- _HOW TO COMPLETE THIS TASK_
I'd like every record given again exactly, please.

- _DATA RECORDS_
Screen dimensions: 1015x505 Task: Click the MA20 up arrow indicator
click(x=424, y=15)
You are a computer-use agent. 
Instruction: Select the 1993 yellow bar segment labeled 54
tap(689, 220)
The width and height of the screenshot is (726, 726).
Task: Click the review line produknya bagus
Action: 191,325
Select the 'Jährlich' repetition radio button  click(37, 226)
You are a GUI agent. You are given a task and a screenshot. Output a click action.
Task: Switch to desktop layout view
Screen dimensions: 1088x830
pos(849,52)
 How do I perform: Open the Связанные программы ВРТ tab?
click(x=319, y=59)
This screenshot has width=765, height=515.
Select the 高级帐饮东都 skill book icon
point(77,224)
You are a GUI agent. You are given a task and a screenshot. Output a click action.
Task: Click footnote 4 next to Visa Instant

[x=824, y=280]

- _RESULT OF THE EXERCISE_
Screen dimensions: 1015x505 Task: Click the MA20 up arrow indicator
click(x=424, y=15)
You are a computer-use agent. 
Instruction: Select the 1993 yellow bar segment labeled 54
tap(689, 220)
The width and height of the screenshot is (726, 726).
Task: Click the review line produknya bagus
Action: 191,325
Select the 'Jährlich' repetition radio button  click(37, 226)
You are a GUI agent. You are given a task and a screenshot. Output a click action.
Task: Switch to desktop layout view
Screen dimensions: 1088x830
pos(849,52)
 How do I perform: Open the Связанные программы ВРТ tab?
click(x=319, y=59)
This screenshot has width=765, height=515.
Select the 高级帐饮东都 skill book icon
point(77,224)
You are a GUI agent. You are given a task and a screenshot. Output a click action.
Task: Click footnote 4 next to Visa Instant

[x=824, y=280]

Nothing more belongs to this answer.